How to use have batch norm not forget batch statistics it just used in Pytorch?

440 Views Asked by At

I am in an unusual setting where I should not use running statistics (as that would be considered cheating e.g. meta-learning). However, I often run a forward pass on a set of points (5 in fact) and then I want to evaluate only on 1 point using the previous statistics but batch norm forgets the batch statistics it just uses. I've tried to hard code the value it should be but I get strange errors (even when I uncomment things like from the pytorch code itself like checking the dimension size).

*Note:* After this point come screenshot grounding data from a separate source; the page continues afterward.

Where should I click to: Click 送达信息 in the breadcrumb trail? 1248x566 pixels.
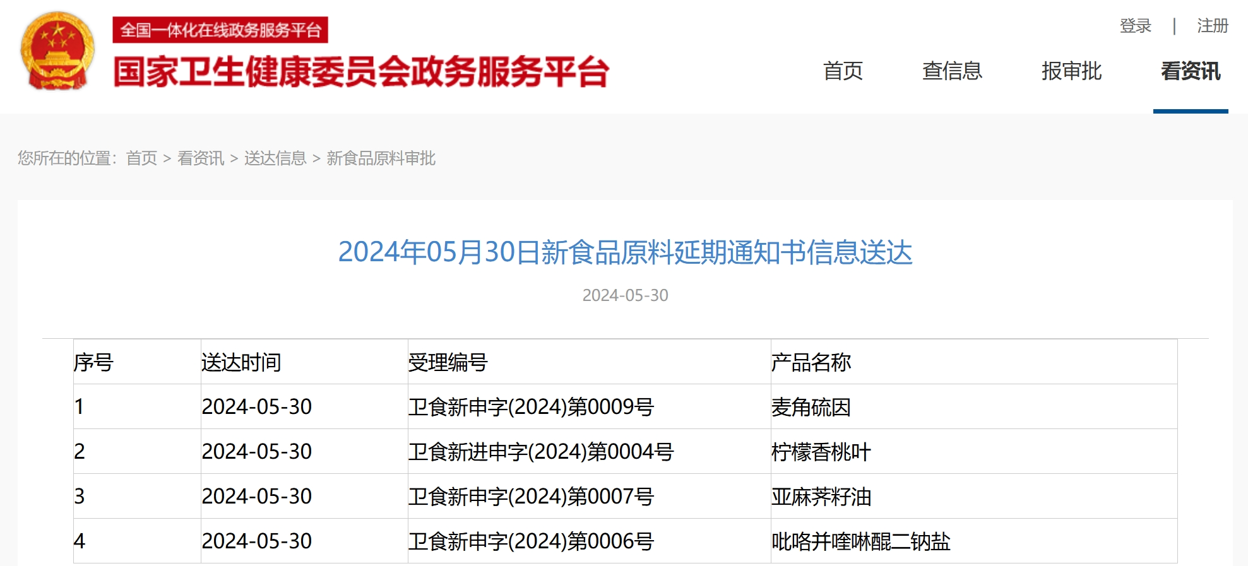pos(275,158)
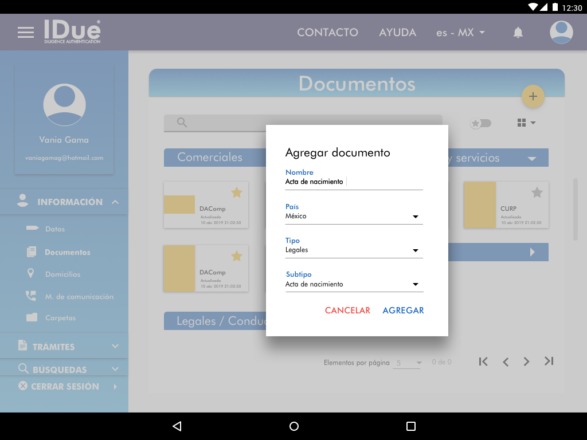Open the Subtipo dropdown in dialog

click(x=354, y=284)
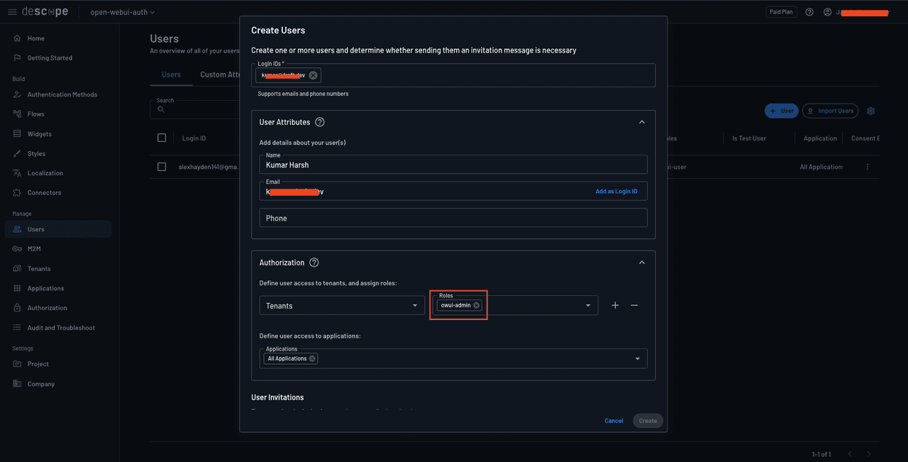908x462 pixels.
Task: Click the plus icon to add another tenant row
Action: click(615, 305)
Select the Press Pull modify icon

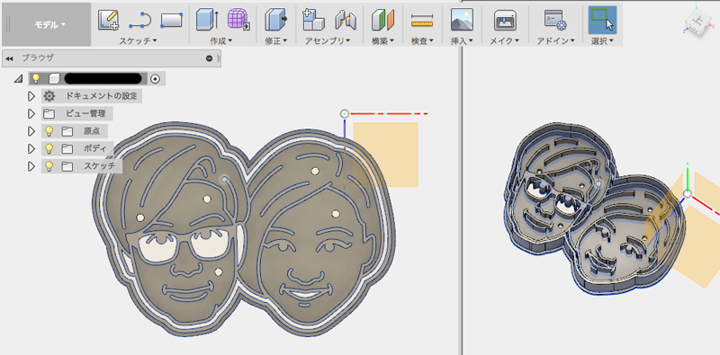[x=276, y=20]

How do I hardcode the previous batch statistics so that batch norm works on a new single data point and then reset them for a fresh new next batch?

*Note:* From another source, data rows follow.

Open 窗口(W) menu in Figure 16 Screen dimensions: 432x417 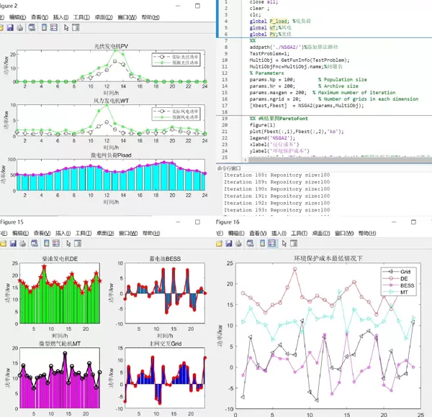pos(339,234)
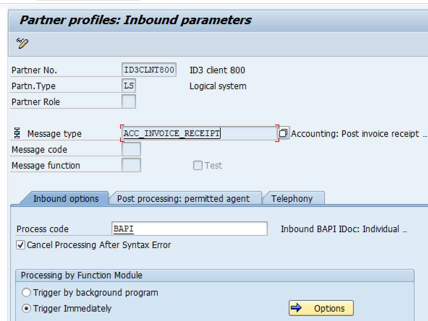The height and width of the screenshot is (321, 428).
Task: Click the Message code input box
Action: coord(131,149)
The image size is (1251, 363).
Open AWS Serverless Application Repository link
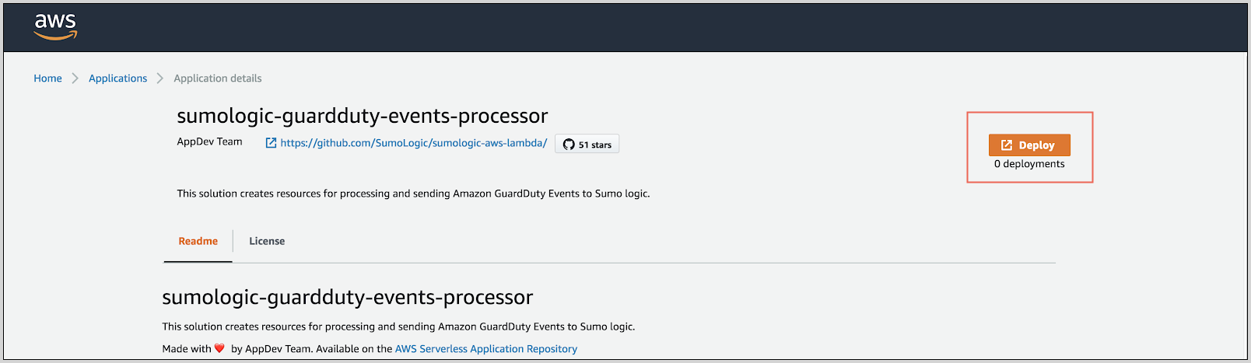tap(486, 349)
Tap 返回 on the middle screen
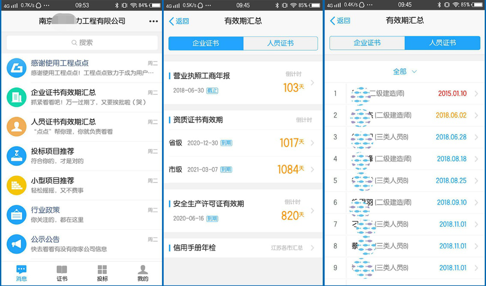 point(179,21)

note: I don't want to change the batch norm layer type.

Sample code I tried:

def set_tracking_running_stats(model):
    for attr in dir(model):
        if 'bn' in attr:
            target_attr = getattr(model, attr)
            target_attr.track_running_stats = True
            target_attr.running_mean = torch.nn.Parameter(torch.zeros(target_attr.num_features, requires_grad=False))
            target_attr.running_var = torch.nn.Parameter(torch.ones(target_attr.num_features, requires_grad=False))
            target_attr.num_batches_tracked = torch.nn.Parameter(torch.tensor(0, dtype=torch.long), requires_grad=False)
            # target_attr.reset_running_stats()

my most comment errors:

    raise ValueError('expected 2D or 3D input (got {}D input)'
ValueError: expected 2D or 3D input (got 1D input)


IndexError: Dimension out of range (expected to be in range of [-1, 0], but got 1)



There are 2 best solutions below


I think this is the solution:

Solution is to use mdl.train() it uses batch statistics by itself:

Also by default, during training this layer keeps running estimates of its computed mean and variance, which are then used for normalization during evaluation. The running estimates are kept with a default momentum of 0.1.

If track_running_stats is set to False, this layer then does not keep running estimates, and batch statistics are instead used during evaluation time as well.



In order to get initial state of mean and variance in batch norm (zeros and ones respectively), you should use batch_norm.reset_running_stats().

You can run this function on your model at any given time (in your case when new batch with 5 training examples arrives) and it should do the trick:

def reset_all_running_stats(model):
    for module in model.modules():
        if isinstance(module, torch.nn.BatchNorm2d):